While the EPD_DelayMs call will now go the sleepDelay code, this can be further improved by converting the BUSY line to an interrupt, and putting the STM32 to sleep as it wait for the BUSY line to go high and generate an interrupt. This is implement in the sleepWait function in epdcontroller.c, and is basically a simpler sleep procedure compare to the sleepDelay above, because the RTC is not set. The code can be found in the GitHub repo under the tag STOPMode.

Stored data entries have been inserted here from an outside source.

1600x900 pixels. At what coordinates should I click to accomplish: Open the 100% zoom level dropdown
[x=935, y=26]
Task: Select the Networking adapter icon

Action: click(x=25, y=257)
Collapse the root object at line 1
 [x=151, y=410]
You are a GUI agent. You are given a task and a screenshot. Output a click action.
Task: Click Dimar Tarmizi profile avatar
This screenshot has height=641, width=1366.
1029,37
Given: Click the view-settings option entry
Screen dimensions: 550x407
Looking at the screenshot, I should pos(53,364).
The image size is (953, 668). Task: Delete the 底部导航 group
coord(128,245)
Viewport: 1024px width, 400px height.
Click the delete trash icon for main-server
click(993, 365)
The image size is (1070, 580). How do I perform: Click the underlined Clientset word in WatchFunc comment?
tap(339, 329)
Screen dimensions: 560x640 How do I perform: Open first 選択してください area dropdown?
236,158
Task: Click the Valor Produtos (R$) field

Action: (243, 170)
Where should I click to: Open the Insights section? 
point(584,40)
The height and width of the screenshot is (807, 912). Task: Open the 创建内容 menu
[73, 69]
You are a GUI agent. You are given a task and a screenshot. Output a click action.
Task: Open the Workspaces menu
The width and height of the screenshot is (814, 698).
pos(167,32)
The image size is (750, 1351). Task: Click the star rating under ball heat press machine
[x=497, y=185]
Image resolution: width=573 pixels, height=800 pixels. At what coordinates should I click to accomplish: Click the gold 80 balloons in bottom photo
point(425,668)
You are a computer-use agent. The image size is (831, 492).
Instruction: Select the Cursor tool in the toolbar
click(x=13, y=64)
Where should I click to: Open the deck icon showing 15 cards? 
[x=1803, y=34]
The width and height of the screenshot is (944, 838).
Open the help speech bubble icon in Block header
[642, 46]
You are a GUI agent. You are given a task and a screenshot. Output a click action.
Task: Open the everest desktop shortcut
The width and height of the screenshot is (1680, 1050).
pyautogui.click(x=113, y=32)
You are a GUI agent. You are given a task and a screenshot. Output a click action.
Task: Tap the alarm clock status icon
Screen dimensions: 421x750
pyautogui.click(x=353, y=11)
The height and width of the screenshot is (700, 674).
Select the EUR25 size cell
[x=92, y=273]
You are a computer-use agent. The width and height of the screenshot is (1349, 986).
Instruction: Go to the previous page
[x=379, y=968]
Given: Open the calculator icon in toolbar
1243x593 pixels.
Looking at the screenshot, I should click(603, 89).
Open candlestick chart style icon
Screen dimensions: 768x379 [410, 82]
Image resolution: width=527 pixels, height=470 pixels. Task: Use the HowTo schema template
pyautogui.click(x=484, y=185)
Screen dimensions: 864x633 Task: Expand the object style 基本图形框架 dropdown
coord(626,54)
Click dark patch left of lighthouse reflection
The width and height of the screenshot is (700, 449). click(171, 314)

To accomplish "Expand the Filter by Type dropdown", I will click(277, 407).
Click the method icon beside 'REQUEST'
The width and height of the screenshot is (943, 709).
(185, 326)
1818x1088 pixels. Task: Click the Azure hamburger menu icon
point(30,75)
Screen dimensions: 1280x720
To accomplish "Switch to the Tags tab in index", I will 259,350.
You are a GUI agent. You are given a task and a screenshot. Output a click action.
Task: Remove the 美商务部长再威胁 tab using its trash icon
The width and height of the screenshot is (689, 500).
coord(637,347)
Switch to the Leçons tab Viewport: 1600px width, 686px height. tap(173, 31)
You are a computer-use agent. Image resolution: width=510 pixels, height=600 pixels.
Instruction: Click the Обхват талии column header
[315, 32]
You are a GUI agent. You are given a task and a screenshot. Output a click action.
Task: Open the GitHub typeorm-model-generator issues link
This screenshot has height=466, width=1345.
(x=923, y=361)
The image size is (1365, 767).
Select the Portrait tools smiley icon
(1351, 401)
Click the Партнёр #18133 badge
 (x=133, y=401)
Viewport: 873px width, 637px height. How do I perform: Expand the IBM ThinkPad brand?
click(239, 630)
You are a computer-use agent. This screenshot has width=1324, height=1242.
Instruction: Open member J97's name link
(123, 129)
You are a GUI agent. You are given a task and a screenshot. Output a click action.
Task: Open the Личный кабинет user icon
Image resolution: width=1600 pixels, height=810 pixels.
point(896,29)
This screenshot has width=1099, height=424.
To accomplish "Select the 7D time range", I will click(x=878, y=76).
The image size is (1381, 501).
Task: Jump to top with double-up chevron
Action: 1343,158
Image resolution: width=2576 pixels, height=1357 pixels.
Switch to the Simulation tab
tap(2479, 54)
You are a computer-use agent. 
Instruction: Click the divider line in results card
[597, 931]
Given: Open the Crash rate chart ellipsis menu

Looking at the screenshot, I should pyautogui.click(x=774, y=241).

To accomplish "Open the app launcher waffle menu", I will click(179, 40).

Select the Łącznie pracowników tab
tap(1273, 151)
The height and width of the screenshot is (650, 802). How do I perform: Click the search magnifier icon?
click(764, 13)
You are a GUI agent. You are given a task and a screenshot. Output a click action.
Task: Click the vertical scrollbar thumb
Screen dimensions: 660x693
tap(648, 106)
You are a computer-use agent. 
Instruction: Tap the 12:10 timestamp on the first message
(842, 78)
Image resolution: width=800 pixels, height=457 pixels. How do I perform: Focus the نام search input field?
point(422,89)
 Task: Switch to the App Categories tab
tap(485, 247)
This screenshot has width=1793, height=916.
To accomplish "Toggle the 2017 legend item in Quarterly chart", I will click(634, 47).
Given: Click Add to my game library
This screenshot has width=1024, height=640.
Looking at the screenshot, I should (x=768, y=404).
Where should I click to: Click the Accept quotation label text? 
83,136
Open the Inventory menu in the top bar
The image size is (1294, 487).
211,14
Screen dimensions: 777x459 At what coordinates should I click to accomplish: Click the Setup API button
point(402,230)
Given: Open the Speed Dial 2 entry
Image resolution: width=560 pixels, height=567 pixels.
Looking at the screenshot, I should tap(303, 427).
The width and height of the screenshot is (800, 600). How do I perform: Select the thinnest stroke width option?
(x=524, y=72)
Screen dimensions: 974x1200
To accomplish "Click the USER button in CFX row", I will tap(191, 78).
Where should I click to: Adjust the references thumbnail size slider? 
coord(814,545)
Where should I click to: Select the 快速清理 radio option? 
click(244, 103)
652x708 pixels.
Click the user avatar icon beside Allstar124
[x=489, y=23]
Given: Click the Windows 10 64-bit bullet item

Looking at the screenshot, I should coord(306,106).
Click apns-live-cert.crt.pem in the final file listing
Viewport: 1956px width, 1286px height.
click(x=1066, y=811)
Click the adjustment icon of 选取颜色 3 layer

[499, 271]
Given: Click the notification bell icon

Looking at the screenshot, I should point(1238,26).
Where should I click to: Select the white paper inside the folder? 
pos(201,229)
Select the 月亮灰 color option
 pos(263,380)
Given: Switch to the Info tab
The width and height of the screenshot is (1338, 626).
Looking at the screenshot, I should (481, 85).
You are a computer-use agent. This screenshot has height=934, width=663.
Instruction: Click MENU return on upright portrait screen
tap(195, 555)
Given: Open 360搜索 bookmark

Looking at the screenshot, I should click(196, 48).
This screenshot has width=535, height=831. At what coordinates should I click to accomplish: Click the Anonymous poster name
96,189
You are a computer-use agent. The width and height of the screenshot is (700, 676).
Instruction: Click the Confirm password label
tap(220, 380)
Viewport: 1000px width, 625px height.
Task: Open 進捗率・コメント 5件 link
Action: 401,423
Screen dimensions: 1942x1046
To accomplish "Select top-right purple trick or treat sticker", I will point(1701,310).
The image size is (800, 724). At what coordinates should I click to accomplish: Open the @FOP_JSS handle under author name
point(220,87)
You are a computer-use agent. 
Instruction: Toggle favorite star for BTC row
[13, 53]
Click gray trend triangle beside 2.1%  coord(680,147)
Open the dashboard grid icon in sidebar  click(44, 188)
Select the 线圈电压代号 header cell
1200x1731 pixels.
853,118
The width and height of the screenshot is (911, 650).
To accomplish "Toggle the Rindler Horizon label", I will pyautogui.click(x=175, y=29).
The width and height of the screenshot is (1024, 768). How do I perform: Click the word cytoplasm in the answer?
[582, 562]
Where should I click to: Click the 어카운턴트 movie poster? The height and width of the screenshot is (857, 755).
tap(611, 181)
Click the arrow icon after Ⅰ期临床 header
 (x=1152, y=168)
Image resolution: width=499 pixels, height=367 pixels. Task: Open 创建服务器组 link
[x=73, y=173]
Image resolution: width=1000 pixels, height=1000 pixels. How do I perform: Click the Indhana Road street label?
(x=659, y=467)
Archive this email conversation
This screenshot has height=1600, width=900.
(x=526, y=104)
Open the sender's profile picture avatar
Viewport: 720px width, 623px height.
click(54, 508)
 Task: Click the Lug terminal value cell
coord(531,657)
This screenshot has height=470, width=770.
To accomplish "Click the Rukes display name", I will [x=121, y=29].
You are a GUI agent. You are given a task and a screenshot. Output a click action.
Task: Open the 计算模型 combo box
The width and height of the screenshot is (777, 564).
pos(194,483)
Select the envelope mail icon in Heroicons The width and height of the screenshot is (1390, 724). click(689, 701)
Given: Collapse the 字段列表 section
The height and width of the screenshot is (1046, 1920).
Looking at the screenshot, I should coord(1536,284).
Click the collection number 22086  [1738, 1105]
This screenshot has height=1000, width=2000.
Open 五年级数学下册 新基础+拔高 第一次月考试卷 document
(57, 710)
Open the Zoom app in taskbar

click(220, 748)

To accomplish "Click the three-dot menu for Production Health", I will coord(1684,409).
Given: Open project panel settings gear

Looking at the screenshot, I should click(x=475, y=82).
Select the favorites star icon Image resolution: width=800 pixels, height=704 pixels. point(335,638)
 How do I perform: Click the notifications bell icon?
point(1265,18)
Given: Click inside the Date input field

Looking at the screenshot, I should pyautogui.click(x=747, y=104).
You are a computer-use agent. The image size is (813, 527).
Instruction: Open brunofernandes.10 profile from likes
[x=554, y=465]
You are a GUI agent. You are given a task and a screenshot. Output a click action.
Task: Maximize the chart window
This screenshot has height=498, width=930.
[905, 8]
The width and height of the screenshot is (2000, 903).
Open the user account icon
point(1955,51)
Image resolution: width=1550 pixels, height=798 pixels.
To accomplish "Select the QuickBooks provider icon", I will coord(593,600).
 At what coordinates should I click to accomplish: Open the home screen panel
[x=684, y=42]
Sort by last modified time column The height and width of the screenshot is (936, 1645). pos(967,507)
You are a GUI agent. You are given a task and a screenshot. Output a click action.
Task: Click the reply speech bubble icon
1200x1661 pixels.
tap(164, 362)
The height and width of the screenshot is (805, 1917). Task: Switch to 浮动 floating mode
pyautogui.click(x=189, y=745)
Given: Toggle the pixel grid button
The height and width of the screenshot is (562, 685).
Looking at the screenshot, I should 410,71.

I spent at least a day trying to track down an issue where the device would hang once it returned from STANDBY mode and start to do another ePaper display update. It turned out that when it entered STOP mode in the sleepDelay function, it never returned, and that seemed to be related to the Wakeup Timer not functioning properly (the BUSY interrupt wake up worked fine). After banging my head against a wall for hours, I found the problem was in the STM32Cube generated code. The offending code was this:

static void MX_RTC_Init(void)
{

  RTC_TimeTypeDef sTime;
  RTC_DateTypeDef sDate;

    /**Initialize RTC Only 
    */
  hrtc.Instance = RTC;
if(HAL_RTCEx_BKUPRead(&hrtc, RTC_BKP_DR0) != 0x32F2){
  hrtc.Init.HourFormat = RTC_HOURFORMAT_24;
  hrtc.Init.AsynchPrediv = 124;

/* Cut out a lot of code here for brevity */

  }

    HAL_RTCEx_BKUPWrite(&hrtc,RTC_BKP_DR0,0x32F2);
  }

}

The initialization routine for the Real Time Clock would first check for the magic number 0x32F2 in the first backup register (DR0). If it wasn't there, there it would initialize the RTC and write that 0x32F2 number to the register. If it was, it would skip the whole initialization routine. Since the backup registers keep their values even in STANDBY mode, when the STM32 returned from STANDBY, the DR0 register retained its value, and it skipped the RTC initialization. Why the code is generated like this, I do not know, but the only fix I had was to cut and paste this initialization routine to a function called MX_RTC_Init_fixed, and call it in the user code of main.c. See the STOPMode tag in the repo for the complete code. This bug was introduced in STM32CubeMX version 4.25, because code generated with version 4.23 does not have this rouge if statement in it.

Update 5/2/2018: I put a message on the ST Community explained the problem the RTC Initialization bug. Apparently ST Engineers were able to reproduce the problem, because I got a message that it will be fixed in the next release.